Goal of the exercise
Every line of the records that holds the word "will" should be copied.

Data items

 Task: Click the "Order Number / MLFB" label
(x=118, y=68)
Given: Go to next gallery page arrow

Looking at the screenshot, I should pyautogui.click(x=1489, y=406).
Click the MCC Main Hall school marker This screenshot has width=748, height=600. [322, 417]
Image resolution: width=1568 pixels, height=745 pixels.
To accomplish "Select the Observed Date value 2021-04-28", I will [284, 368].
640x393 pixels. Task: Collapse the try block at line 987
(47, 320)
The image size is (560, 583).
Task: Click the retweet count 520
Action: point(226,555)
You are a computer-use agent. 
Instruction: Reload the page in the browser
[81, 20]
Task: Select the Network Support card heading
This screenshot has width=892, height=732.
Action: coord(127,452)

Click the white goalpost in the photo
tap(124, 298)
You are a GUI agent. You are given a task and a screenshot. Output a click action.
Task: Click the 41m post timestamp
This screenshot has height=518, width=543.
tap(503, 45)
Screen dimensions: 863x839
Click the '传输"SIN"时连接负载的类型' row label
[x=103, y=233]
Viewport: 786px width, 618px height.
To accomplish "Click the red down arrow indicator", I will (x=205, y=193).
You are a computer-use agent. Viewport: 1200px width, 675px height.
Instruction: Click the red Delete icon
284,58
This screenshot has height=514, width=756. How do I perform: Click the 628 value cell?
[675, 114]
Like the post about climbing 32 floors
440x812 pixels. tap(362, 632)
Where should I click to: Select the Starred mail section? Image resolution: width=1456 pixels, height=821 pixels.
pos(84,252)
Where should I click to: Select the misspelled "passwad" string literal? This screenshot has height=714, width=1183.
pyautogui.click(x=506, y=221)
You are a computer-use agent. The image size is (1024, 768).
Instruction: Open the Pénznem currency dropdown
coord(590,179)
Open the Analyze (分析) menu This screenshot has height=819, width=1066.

Solved problem
To accomplish "Select the Observed Date value 2021-04-28", I will [284, 368].
To accomplish "Click the red down arrow indicator", I will (x=205, y=193).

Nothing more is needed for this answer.